Serving the greatest need
The genesis for this facility came from a series of events, described by Stohler as somewhat of a “perfect storm.”
“We met for the first time at Union Hospital more than two years ago and clicked,” said Dr. Ken Lewis, the president and CEO of Union Hospital. “Within 45 minutes, Dr. Stohler and I decided what we would do. It was great magic, everything fell into place.”
Stohler, a longtime proponent of expanding access to oral health care in Maryland, wanted his students to be able to practice in rural areas to help them gain experience.
In 2006, Union Hospital Foundation sanctioned a a survey to determine what health needs were not being met in Cecil County.
“To my surprise, dental care for the pediatric population was the greatest need they found,” Lewis said.
Children up to age 21 are considered pediatric patients for dental care, said Gregory G. Zeller, an associate professor and director of the Perryville Dental Clinic.
Zeller said the staff has been seeing about 20 to 25 patients a day while getting the facility operational, but expects to take care of as many as 100 patients each day.

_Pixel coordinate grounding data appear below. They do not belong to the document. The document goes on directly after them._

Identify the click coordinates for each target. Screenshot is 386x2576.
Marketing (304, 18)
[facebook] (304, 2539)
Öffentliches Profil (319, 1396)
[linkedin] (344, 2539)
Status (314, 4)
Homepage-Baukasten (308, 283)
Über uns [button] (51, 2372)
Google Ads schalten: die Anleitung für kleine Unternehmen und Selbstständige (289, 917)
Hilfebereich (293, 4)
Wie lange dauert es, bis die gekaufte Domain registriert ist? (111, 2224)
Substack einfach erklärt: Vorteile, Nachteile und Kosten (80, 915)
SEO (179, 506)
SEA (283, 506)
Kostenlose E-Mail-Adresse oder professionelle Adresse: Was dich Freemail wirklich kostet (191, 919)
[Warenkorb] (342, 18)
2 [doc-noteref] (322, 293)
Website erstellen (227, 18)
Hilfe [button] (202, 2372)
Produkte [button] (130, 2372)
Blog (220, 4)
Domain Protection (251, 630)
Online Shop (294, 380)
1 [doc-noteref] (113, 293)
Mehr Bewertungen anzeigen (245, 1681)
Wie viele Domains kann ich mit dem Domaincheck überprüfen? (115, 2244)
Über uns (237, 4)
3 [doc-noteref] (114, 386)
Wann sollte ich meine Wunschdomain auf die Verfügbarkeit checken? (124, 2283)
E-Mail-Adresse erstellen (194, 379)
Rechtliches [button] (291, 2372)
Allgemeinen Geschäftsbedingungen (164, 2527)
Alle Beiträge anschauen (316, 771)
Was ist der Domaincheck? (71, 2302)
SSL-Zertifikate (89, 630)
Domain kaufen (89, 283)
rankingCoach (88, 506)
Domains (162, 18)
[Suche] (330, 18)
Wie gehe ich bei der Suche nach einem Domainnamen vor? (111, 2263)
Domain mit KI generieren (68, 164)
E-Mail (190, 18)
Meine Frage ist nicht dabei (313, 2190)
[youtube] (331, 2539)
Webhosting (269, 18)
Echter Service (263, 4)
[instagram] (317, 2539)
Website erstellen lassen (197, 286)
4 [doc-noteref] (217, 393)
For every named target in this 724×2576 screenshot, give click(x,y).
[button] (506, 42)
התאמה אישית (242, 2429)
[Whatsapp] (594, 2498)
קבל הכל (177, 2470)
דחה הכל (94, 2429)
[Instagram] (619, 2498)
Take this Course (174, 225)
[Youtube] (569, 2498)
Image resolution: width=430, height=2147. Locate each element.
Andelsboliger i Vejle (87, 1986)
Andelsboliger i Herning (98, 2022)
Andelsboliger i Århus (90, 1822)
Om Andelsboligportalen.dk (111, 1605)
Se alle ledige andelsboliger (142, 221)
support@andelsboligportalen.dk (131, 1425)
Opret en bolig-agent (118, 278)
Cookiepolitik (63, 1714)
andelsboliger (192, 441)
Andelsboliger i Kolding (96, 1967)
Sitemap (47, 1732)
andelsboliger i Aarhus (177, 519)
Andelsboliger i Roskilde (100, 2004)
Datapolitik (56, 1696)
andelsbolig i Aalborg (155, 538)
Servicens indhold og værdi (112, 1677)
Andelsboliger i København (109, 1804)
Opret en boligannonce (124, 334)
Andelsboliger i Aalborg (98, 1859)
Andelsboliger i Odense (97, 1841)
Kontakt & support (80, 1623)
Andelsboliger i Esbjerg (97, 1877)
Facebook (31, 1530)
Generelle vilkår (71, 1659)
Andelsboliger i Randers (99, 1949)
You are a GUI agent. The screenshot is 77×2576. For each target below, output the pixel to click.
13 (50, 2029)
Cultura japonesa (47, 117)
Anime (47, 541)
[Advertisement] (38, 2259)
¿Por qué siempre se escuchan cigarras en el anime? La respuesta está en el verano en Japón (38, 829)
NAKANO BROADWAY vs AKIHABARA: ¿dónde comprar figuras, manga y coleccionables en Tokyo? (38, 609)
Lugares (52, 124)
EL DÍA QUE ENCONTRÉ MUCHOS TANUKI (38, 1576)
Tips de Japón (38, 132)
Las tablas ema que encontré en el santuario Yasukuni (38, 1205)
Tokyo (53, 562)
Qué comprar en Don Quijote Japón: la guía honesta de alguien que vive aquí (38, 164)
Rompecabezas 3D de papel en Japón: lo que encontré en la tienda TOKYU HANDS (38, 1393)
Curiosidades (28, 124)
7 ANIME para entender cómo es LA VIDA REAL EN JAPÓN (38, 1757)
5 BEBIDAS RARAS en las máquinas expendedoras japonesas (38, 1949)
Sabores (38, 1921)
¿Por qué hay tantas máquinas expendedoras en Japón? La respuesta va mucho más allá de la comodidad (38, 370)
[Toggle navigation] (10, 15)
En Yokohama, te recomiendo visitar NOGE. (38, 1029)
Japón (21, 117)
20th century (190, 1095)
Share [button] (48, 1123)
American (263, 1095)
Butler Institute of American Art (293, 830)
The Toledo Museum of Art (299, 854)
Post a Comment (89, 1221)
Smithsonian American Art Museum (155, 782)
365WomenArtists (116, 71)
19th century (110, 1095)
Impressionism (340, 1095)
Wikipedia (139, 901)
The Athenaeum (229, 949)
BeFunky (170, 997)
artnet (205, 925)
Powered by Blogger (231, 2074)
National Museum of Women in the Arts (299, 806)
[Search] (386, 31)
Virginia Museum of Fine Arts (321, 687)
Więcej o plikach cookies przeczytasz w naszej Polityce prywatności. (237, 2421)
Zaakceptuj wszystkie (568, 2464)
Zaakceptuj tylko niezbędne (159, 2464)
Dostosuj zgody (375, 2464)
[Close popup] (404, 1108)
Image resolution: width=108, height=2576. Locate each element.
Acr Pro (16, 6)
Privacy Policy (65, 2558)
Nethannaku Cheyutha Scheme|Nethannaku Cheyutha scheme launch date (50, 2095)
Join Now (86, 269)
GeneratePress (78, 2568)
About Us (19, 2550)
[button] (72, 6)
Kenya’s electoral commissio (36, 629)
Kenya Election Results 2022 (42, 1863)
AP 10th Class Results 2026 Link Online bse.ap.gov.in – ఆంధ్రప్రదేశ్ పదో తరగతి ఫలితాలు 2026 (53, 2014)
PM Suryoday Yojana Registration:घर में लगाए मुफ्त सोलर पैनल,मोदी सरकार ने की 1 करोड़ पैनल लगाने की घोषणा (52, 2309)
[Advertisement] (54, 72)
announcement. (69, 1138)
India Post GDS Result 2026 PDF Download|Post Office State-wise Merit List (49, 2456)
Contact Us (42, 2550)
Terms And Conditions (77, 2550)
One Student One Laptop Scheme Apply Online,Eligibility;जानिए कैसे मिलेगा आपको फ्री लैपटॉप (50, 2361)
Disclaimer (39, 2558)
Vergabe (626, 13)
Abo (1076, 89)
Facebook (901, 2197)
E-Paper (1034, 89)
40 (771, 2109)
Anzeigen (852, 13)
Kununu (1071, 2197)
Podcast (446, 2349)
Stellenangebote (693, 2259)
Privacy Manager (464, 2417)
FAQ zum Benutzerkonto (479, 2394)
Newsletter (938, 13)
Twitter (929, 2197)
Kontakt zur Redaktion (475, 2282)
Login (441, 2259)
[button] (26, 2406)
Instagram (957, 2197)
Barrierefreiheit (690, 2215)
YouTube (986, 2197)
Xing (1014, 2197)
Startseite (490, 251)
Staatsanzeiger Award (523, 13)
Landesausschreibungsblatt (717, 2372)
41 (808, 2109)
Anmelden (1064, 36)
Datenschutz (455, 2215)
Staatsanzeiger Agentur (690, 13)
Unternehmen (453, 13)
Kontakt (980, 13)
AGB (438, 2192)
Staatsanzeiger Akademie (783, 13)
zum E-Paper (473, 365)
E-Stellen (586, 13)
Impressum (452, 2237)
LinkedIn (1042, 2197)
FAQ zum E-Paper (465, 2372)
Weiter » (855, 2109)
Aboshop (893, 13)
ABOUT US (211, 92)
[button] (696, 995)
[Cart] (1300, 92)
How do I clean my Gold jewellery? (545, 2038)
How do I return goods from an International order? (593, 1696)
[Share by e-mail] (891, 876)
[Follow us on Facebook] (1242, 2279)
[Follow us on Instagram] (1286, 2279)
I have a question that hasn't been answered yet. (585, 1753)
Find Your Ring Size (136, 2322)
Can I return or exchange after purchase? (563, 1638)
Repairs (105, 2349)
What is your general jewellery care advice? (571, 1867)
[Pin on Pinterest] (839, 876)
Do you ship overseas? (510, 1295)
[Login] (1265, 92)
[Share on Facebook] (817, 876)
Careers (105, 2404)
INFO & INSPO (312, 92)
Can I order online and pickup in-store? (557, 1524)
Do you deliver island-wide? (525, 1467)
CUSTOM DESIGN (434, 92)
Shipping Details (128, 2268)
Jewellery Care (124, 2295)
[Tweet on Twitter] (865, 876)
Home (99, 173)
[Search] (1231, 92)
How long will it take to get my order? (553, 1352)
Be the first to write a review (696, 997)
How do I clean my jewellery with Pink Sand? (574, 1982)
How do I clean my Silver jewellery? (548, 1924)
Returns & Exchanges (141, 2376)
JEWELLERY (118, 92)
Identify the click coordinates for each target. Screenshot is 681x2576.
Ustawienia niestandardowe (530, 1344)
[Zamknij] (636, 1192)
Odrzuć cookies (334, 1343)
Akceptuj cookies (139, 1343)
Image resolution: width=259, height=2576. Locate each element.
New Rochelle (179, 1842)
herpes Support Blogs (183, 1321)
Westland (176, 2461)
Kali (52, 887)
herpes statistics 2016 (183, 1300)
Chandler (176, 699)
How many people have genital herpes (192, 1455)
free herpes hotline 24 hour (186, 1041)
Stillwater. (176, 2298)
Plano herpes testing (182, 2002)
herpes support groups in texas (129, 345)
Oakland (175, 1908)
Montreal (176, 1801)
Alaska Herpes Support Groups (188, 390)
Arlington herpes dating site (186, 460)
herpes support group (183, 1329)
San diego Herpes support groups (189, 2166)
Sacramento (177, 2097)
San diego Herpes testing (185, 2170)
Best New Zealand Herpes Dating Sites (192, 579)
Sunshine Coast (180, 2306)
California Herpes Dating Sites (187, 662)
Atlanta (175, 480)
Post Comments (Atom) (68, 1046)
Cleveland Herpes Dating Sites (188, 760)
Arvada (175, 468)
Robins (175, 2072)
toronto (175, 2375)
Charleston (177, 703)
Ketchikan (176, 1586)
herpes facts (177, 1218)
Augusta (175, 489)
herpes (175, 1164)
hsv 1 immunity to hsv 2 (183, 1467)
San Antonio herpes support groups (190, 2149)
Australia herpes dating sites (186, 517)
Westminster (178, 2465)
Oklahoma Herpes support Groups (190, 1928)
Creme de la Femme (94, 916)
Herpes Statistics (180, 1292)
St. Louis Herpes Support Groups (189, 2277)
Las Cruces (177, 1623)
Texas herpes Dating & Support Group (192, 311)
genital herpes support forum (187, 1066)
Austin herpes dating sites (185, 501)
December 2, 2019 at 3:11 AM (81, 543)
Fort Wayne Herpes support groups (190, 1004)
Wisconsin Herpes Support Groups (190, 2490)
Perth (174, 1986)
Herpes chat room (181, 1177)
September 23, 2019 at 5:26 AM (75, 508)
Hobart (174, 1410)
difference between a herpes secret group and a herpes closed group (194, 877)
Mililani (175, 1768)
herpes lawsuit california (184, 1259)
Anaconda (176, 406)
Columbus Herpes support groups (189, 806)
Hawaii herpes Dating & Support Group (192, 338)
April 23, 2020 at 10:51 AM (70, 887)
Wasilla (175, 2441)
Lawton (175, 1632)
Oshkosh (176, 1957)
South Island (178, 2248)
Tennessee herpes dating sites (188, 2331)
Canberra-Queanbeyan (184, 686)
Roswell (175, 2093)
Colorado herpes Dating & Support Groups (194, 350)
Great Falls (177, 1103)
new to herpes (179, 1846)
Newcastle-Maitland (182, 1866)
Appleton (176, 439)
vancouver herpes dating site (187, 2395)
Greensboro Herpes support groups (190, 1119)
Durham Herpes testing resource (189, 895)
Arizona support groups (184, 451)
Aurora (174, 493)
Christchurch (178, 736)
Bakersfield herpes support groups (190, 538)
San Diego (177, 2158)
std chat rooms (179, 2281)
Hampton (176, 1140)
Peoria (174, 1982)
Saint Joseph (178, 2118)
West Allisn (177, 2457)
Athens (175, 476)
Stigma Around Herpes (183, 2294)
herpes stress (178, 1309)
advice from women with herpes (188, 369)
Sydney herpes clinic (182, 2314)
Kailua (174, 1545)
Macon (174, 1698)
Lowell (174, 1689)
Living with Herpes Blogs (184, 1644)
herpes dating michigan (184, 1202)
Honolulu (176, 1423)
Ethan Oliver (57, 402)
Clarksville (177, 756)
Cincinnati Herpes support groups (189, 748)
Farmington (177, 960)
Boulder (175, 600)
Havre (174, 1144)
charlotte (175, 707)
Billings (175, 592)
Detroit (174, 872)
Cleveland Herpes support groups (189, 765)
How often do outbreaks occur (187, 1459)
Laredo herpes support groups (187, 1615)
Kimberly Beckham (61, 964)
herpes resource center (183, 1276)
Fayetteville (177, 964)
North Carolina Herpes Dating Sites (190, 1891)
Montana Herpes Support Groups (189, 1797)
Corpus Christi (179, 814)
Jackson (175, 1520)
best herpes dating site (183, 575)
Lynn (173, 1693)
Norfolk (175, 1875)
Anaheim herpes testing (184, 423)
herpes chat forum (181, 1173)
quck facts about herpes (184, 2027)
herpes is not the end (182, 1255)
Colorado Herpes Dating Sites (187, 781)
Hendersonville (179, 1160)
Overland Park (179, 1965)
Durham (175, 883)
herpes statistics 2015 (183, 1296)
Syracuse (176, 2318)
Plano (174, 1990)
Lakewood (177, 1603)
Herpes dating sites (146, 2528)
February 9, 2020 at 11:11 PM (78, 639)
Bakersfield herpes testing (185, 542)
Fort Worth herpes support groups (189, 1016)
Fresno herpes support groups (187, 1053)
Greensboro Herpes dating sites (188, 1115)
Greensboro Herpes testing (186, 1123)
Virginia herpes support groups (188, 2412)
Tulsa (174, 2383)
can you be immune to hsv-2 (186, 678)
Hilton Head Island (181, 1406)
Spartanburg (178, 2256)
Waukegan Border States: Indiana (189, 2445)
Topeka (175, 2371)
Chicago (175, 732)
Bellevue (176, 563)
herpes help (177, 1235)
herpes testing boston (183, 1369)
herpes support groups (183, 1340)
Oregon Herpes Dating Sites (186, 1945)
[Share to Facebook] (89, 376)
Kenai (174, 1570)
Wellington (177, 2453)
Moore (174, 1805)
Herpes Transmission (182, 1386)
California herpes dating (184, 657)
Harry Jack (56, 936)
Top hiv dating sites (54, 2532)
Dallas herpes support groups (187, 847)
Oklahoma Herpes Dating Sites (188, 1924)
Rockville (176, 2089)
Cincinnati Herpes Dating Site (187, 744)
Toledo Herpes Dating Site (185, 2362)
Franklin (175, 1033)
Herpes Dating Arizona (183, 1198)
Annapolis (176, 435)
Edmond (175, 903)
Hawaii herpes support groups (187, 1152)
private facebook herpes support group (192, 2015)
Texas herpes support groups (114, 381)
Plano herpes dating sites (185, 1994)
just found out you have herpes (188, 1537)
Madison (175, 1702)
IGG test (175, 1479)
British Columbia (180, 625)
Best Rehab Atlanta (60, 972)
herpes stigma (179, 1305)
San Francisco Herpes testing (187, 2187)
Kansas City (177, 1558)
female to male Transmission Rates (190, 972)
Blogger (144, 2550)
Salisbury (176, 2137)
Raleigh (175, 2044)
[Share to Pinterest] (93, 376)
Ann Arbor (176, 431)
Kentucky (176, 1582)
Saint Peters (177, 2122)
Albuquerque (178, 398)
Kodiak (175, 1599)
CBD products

“We’ve seen about 700 so far, using referrals from Union Hospital and word of mouth,” said Zeller, who is planning an official grand opening next month.
The 12,000-square-foot center has 26 technically advanced chairs, 10 treatment areas for children, consulting rooms, classroom areas, a sterilization room, labs, digital radiology and 3-D imaging.
“Perryville Clinic is equipped better than our school in Baltimore,” Stohler said.
The facility has gained international attention and equipment donations from Switzerland, Finland and Canada.
“It’s the best of the best,” Stohler said.
Lewis said the hospital’s partnership with the University of Maryland would be a model for others.
“It’s a great sharing of community resources,” Stohler said.
Students and faculty also appear to be enjoying the new facility.
Dr. George Williams, a member of the dental school faculty, travels from Baltimore two days a week to supervise students in Perryville.
“I can get closer teaching opportunities here than in Baltimore because it’s a more personalized atmosphere,” Williams said. “The patients we’ve seen are really in need, so it helps us focus on our task here.”
Faculty members said they were surprised to learn that most of the water supply in Cecil County lacks fluoride, which they said probably adds to the poor dental health of local residents.
“We’re seeing a lot of neglect here,” Stohler said. “Some of our patients have been in pain for years.”
A home away from home
First-year students spend one week at the Perryville clinic, while fourth-year dentistry students spend two weeks on a rotating basis.
While assigned to the Perryville clinic, the students live in the renovated carriage house at the Donaldson Brown Center, which also is owned by the university.
Anthony J. Carter, a 25-year-old, fourth-year dental student from Miami, spent his first rotation in Cecil County two weeks ago.
“The clinic is awesome,” he said. “I love the chairs and the patients are very appreciative.”
Zeller called it a high-tech learning lab.
“It’s better than any other model we have,” he said. “And, it excites the students.”